I could imagine that for larger files, like images, the buffer returns before it is filled (maybe it is waiting for more). That means you'd be unintentionally writing old data that was remaining in the tail end of the buffer. This is almost certainly happening most of the time at EoF, assuming a buffer > 1 byte, but extra data at EoF is probably not the cause of your corruption...it is just not desirable.
I'd just use commons io Then you could just do an IOUtils.copy(InputStream, OutputStream);
It's got lots of other useful utility methods.

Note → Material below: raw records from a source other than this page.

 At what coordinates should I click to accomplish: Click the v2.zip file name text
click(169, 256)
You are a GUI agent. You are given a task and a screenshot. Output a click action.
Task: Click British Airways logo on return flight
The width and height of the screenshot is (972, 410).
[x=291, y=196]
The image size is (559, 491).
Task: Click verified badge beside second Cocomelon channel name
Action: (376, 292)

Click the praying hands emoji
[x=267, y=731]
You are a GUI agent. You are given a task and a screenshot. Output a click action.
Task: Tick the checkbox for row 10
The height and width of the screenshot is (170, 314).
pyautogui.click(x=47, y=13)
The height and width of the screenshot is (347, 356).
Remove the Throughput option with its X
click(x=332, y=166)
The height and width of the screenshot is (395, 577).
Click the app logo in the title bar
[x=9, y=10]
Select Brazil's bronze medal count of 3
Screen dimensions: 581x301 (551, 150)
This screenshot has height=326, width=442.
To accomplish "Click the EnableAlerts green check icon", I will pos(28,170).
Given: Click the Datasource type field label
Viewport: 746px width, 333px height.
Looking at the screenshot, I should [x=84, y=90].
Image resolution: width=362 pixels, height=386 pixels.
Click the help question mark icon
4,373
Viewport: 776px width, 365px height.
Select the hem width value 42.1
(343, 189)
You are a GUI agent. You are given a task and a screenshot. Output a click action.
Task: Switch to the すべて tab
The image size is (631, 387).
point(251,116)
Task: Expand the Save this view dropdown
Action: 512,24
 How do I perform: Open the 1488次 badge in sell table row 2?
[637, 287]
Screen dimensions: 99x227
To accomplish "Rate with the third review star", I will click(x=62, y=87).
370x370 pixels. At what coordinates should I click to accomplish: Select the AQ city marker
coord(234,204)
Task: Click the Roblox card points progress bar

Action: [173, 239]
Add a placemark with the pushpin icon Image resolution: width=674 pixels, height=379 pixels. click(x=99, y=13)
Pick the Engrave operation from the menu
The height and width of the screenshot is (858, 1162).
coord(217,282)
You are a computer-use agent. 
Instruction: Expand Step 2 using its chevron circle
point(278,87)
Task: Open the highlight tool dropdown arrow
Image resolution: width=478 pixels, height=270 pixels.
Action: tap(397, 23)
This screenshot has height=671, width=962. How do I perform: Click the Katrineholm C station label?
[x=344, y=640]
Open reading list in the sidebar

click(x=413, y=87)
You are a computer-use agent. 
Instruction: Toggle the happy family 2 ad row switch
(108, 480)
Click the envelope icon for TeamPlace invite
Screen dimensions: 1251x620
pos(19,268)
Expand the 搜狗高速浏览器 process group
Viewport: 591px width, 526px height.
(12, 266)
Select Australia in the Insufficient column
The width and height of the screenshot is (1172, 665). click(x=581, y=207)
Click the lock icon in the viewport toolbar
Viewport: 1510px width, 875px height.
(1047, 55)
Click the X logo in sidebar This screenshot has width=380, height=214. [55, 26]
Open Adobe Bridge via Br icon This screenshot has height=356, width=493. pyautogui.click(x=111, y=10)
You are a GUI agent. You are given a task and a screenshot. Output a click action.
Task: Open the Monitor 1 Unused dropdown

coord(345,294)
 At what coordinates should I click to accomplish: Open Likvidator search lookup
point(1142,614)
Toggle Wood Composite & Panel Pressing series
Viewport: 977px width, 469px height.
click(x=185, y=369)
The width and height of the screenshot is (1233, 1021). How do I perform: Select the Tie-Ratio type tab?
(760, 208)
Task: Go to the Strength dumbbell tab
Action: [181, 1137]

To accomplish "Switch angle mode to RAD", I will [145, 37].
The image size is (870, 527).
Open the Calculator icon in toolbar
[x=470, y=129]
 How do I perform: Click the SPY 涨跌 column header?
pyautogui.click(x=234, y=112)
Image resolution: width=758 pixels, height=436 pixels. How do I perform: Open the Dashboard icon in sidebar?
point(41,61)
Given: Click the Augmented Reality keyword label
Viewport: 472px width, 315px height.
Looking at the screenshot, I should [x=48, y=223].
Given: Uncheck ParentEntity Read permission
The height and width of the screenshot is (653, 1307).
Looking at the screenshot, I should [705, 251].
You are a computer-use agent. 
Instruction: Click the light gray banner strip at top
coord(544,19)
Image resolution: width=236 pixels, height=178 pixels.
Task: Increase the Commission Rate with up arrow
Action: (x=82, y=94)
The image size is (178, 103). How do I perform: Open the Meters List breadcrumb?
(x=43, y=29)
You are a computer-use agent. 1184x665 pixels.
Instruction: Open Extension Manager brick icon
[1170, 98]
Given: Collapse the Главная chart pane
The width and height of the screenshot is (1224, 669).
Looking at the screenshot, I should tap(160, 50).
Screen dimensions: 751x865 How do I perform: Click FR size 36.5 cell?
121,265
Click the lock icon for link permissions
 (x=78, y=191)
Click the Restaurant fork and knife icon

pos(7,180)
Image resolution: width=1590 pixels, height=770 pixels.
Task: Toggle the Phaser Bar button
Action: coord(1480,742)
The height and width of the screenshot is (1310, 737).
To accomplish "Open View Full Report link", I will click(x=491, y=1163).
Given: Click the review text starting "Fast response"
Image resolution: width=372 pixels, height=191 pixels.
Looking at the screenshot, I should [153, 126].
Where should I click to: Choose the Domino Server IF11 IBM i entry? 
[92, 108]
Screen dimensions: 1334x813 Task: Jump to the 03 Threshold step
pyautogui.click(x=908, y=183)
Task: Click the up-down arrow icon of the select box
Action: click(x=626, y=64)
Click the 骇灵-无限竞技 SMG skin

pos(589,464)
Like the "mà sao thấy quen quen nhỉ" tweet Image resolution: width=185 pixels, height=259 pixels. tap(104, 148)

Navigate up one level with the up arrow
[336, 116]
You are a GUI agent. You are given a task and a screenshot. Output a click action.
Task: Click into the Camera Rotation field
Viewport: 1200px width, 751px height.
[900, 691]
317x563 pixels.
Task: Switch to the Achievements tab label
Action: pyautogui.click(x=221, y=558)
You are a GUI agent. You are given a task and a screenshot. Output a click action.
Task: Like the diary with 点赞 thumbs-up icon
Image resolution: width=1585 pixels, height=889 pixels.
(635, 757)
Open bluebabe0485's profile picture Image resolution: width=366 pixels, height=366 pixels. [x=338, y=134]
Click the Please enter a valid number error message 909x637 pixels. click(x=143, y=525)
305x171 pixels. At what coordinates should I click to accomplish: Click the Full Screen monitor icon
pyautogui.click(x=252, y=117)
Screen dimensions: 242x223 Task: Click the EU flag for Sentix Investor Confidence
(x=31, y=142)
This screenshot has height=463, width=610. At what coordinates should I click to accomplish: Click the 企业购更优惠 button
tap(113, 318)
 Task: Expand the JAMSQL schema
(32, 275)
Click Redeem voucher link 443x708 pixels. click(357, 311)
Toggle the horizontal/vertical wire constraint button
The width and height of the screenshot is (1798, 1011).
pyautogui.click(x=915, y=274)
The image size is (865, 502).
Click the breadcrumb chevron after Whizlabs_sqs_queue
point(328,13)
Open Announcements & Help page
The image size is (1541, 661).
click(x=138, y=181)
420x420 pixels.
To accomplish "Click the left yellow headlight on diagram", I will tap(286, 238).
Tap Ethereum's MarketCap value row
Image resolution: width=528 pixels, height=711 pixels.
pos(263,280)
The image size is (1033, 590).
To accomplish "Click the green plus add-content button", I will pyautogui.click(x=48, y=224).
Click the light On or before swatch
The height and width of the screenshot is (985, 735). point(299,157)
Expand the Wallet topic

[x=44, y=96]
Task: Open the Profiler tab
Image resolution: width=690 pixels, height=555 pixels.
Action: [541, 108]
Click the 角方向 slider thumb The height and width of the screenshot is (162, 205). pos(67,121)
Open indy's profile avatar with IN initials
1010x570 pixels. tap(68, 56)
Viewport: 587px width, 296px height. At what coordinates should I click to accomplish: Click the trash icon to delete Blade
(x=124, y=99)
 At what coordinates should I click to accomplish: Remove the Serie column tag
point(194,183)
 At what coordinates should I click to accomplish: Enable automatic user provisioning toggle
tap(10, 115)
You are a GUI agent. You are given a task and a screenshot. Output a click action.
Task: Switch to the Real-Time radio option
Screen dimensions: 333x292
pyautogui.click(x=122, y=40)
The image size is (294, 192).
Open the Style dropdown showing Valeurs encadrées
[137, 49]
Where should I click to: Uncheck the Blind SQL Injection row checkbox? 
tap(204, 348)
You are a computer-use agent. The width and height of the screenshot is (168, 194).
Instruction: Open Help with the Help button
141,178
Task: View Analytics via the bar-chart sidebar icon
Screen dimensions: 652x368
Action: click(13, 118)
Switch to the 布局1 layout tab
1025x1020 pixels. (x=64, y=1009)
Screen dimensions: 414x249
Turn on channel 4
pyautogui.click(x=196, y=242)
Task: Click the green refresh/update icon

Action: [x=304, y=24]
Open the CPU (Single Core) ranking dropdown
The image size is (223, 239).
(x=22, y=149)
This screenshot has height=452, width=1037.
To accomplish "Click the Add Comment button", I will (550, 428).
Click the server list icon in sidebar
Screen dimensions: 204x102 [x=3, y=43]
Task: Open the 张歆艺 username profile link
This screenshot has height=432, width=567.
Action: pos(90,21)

Are you sure that the image isn't coming through garbled or that you aren't dropping some packets on the way in.
I don't know what difference it makes, but there seems to be a mismatch of method signatures. The getBytes() method called in your doPost() method has only one argument:
byte[] bytes = StreamUtils.getBytes(stream);
while the method source you included has two arguments:
public static byte[] getBytes(InputStream src, int buffsize)
Hope that helps.
Can you perform a checksum on your original file, and the uploaded file and see if there is any immediate differences?
If there are then you can look at performing a diff, to determine the exact part(s) of the file that are missing changed.
Things that pop to mind is beginning or end of stream, or endianness.